UNESCO Director General highlights OWSD in speech on women and science
December 01, 2020
UNESCO Director General Ms. Audrey Azoulay called special attention to OWSD's achievements in advancing women in science in the developing world, in a speech on Tuesday, December 1 to a conference for the launch of the UNESCO Women and Science Chair at Paris Dauphine University.
"In the world of research, we offer opportunities of education, of career development and of networking to women scientists from the Global South, with the Organization for Women in Science for the Developing World, based in Trieste, Italy," she said, while describing UNESCO's many efforts in this area.

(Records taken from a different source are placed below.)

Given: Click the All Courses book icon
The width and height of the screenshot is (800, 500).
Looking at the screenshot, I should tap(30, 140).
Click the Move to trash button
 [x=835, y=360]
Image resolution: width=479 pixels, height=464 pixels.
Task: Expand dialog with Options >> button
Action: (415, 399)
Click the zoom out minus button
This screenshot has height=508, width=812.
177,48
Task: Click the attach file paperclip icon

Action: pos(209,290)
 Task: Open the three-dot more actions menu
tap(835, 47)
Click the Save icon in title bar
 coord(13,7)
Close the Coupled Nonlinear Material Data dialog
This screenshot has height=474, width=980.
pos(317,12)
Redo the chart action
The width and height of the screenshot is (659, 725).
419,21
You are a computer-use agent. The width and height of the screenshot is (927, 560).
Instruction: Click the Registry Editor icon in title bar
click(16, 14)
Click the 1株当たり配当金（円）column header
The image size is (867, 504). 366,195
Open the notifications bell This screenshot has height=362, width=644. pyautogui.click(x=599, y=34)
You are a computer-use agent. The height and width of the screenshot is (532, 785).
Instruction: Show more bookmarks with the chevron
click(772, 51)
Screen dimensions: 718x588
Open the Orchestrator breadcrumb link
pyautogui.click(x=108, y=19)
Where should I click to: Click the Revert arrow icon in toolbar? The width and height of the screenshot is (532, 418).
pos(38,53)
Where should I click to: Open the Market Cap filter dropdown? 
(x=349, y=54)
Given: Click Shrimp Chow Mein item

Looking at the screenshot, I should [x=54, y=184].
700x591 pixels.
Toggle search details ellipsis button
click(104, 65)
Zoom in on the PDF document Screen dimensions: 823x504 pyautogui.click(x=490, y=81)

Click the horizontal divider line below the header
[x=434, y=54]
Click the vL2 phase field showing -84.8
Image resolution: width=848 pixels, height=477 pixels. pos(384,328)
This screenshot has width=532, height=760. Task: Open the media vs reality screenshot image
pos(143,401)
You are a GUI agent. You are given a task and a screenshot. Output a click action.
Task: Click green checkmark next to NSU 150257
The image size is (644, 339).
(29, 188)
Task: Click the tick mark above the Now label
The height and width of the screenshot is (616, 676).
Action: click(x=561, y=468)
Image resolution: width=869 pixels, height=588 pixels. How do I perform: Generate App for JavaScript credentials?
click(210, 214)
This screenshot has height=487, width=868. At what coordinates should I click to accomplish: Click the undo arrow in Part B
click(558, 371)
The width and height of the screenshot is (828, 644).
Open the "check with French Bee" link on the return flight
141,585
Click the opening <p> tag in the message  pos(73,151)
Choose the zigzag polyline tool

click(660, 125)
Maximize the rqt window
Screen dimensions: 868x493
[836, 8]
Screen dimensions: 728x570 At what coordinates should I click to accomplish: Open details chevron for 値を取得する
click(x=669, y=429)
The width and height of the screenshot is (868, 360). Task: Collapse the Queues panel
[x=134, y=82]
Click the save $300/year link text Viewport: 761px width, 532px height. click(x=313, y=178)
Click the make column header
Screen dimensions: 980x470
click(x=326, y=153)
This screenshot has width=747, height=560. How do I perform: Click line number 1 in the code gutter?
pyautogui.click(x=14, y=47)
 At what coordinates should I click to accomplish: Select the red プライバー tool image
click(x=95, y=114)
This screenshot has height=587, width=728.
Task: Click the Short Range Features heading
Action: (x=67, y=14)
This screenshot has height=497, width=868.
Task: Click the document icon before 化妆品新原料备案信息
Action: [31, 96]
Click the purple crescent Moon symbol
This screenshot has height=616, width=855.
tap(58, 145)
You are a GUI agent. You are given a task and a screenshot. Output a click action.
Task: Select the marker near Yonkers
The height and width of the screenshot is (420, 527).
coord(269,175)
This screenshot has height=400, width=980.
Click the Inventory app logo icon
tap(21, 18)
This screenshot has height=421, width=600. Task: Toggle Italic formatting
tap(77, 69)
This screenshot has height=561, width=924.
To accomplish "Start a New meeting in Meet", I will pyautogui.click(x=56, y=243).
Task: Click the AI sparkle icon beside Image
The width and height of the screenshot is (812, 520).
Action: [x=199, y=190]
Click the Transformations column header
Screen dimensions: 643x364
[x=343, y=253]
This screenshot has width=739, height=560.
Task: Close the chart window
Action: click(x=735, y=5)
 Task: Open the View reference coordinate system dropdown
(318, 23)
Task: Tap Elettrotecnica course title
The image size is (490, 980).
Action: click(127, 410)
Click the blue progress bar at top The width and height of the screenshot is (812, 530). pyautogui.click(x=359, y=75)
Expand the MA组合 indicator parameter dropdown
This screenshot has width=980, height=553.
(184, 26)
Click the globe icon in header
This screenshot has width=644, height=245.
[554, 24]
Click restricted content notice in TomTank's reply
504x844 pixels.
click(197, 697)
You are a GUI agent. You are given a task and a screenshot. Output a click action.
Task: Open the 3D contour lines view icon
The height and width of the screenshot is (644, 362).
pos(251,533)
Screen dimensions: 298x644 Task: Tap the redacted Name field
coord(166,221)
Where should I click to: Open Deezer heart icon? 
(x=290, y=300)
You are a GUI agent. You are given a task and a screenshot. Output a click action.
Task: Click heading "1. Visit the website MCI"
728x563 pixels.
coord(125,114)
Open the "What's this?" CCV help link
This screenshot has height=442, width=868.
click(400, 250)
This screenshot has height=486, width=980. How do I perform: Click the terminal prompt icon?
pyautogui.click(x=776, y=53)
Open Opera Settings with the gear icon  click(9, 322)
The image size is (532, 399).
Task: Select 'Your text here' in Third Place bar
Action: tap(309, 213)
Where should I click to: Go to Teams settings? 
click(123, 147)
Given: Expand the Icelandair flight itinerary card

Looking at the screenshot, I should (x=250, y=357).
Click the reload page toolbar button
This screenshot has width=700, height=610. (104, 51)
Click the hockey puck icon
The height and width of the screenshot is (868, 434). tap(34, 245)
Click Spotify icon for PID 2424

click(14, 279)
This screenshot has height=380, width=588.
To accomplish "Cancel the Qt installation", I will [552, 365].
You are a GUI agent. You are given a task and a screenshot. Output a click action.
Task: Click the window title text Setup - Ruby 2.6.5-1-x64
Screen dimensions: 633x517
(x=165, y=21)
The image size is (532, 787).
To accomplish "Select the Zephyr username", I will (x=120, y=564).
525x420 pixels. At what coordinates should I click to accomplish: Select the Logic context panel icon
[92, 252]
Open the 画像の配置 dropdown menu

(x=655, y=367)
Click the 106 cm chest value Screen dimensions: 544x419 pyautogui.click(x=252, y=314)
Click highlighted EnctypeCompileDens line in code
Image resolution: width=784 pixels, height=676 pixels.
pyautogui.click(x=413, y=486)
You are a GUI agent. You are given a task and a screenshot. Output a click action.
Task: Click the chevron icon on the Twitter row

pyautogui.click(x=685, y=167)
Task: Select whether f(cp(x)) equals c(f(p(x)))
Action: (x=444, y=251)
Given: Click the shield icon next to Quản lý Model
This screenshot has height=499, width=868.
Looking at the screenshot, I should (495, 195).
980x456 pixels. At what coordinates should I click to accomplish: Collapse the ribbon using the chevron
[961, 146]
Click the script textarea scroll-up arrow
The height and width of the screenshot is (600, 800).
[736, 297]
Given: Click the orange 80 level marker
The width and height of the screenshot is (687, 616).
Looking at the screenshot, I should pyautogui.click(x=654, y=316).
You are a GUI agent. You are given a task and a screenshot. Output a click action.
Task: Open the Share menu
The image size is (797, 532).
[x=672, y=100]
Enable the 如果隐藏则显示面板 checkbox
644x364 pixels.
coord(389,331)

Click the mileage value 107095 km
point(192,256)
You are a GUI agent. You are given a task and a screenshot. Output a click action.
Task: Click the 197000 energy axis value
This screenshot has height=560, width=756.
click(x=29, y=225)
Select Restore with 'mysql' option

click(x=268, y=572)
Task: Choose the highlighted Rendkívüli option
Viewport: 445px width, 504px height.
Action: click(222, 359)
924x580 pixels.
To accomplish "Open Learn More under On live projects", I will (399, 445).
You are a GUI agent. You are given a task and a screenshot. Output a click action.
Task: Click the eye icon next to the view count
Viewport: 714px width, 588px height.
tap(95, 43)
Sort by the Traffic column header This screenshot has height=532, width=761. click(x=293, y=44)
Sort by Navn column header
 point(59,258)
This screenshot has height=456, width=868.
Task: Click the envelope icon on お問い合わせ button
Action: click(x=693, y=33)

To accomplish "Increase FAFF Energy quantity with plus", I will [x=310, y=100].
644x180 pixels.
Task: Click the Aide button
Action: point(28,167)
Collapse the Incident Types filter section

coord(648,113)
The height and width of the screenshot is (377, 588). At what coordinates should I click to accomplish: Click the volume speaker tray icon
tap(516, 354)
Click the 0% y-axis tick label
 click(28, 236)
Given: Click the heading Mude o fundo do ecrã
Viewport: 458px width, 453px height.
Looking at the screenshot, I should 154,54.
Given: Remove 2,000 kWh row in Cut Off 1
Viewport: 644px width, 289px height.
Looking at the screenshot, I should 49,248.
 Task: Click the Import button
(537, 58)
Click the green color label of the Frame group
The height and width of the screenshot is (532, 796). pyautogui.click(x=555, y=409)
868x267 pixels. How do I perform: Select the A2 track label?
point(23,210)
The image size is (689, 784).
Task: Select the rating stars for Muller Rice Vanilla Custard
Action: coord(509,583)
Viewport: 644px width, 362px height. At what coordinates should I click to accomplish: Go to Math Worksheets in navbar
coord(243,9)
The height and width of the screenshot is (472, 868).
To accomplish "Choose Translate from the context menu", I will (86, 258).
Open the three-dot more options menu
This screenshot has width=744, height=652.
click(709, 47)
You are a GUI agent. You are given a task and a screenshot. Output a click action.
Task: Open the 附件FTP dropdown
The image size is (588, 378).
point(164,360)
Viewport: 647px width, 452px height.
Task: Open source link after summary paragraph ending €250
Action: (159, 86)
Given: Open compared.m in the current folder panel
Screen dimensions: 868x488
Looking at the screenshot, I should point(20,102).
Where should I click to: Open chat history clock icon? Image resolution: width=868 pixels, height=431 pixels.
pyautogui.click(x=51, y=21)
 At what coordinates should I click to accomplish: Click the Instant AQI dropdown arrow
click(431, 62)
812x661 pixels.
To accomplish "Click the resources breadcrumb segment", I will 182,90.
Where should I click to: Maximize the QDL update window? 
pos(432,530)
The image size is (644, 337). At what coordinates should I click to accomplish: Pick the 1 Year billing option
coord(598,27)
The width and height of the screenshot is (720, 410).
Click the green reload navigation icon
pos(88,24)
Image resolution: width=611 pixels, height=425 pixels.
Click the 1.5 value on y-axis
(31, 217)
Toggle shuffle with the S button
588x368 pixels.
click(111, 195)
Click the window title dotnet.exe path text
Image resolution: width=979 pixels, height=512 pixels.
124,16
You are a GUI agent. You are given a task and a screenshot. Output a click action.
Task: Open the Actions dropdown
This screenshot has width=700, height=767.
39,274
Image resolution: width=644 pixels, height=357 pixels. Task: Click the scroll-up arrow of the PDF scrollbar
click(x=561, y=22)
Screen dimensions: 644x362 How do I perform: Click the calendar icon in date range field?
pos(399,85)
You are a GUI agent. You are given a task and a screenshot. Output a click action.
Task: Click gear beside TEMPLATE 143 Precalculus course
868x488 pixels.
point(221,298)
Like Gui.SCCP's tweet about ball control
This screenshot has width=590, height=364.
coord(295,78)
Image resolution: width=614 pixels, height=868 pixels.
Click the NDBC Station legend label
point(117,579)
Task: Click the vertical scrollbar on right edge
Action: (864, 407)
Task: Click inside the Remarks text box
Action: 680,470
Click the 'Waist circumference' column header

The Director General also pointed to the work of OWSD's partner organization TWAS, the World Academy of Sciences: "We foster the careers of women scientists after childbirth through a component named 'scientist-after-child scheme' recently developed by TWAS with the support of Germany."
"We also contribute in strengthening the presence of women in science through the L’Oréal-UNESCO "For Women in Science Programme," she went on to say. "And I would like to seize this occasion to thank L’Oréal for their constant support to UNESCO, for this Chair as well as on many other themes. And we act as well through the Organization for Women in Science for the Developing World (OWSD), the initiative 'One million Girls in STEM' and the United Nations Inter-agency Task Team (UN – IATT) on 'Gender and Science, Technology and Innovation'."
The Chair at Paris Dauphine University will be the 14th worldwide to work on the challenge of promoting women's equal participation in science, and the 25th to work on general equality more broadly. There are 811 UNESCO Chairs in total.
"With its multidisciplinary approach, with its ambition to analyze inequalities in depth, this Chair refers to UNESCO's ideal: understanding reality in order to act on it," the Director General concluded her speech. "Because it is by knowing better the reasons that explain these disparities that we can make lasting changes."
Also present at the conference were Ms. Frédérique Vidal, French Minister of Higher Education, Research and Innovation; Her Excellency Madame Véronique Roger-Lacan, Ambassador, Permanent Delegate of France to UNESCO; Mr. Patrice Geoffron, Administrator of Paris Dauphine-PSL University; and Mr. Elyès Jouini, Scientific Director of the “Women and Science” Chair.